Here are some good reasons to believe that military spending will go down under President Obama:
Withdrawal from Iraq: Obama repeatedly campaigned on cutting defense spending by withdrawing from Iraq. This was a consistent, prominent line in his stump speeches since at least mid-July. Obama has since reiterated his promise to remove all combat brigades from Iraq in 16 months, and the status of forces agreement with the Iraqi government means that all American military will be out of the country be the end of 2011. This will save a lot of money.
"Waste": Obama promised to cut "tens of billions of dollars in wasteful spending" from the military budget. While this could be typical campaign rhetoric to make unidentified cuts in "waste" that everyone believes exist but no one believes applies to them, it could also be a real promise.
Contractors: Jan Schakowsky, one of Obama's biggest supporters, and one of his most likely successor in the Senate, is leading a serious fight to phase out the use of military contractors. Given the extensive use of military contractors, not to mention that mercenaries cost far more--even three times more--than uniformed personnel, such a fight, if successful, would probably have twin results of the expansion of uniformed military and a reduction in defense spending. There is good reason to believe that Obama himself supports this effort.
The shift would create a greatly expanded corps of diplomats and aid workers that, in the vision of the incoming Obama administration, would be engaged in projects around the world aimed at preventing conflicts and rebuilding failed states. However, it is unclear whether the financing would be shifted from the Pentagon; Mr. Obama has also committed to increasing the number of American combat troops. Whether they can make the change - one that Mr. Obama started talking about in the summer of 2007, when his candidacy was a long shot at best - "will be the great foreign policy experiment of the Obama presidency," one of his senior advisers said recently.

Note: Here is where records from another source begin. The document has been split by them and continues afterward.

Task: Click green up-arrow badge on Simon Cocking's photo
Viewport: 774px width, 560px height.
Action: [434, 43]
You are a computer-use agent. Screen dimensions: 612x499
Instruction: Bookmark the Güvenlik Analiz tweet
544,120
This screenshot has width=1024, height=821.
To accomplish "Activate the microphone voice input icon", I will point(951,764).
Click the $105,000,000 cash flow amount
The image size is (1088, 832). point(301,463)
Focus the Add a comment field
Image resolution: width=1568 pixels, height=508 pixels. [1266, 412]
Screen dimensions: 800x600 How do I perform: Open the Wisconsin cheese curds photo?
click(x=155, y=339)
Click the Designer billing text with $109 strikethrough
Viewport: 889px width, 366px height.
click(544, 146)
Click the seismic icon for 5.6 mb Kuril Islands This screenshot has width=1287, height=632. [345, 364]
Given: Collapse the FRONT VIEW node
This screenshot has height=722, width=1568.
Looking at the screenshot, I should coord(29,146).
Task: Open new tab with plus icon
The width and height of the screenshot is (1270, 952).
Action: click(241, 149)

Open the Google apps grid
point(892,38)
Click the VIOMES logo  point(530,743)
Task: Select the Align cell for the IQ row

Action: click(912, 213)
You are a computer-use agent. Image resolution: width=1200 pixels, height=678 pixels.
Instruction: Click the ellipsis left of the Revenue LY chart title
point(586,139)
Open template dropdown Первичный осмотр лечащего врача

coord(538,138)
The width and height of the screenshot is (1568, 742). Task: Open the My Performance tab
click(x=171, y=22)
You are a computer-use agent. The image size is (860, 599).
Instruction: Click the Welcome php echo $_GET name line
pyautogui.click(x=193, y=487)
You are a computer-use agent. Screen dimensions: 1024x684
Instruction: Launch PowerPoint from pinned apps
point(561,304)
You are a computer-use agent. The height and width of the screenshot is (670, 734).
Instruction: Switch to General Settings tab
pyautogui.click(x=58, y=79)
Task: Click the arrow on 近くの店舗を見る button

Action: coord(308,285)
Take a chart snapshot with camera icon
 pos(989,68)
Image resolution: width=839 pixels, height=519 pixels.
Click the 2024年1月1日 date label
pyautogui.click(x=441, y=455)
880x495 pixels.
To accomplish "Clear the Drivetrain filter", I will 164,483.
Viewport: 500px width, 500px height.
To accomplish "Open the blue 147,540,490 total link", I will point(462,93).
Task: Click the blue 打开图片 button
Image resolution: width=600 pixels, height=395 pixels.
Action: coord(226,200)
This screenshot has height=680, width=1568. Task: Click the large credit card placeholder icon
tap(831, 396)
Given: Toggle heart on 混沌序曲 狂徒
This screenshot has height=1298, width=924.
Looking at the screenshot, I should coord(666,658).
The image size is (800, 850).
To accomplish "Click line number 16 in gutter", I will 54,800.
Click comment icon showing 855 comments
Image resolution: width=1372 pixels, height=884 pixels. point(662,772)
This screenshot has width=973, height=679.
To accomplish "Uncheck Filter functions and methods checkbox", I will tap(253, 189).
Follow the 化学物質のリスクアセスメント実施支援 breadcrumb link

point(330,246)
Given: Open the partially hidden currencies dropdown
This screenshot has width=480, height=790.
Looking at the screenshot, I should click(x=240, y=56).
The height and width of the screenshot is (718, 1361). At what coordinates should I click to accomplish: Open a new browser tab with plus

The adviser, who spoke on the condition of anonymity because he was not authorized to speak publicly, said the three have all embraced "a rebalancing of America's national security portfolio" after a huge investment in new combat capabilities during the Bush years.
Combine all of this with an increasing willingness in Congress to reduce defense spending (see here and here), and yes, there is good reason to believe that an Obama administration will signficiantly curtail and re-direct defense spending.
This is a winnable fight, and one worthy of engagement. I can already tell that this is where my interests will be, so expect a lot more blogging about it in the coming days and months. Best of all, now that we have the trifecta, even a relatively lowly progressive activist like myself should have at least limited media access to all of the key players in this fight.
I will be on Hardball to discuss this and other matters at 5:10 p.m. eastern, today.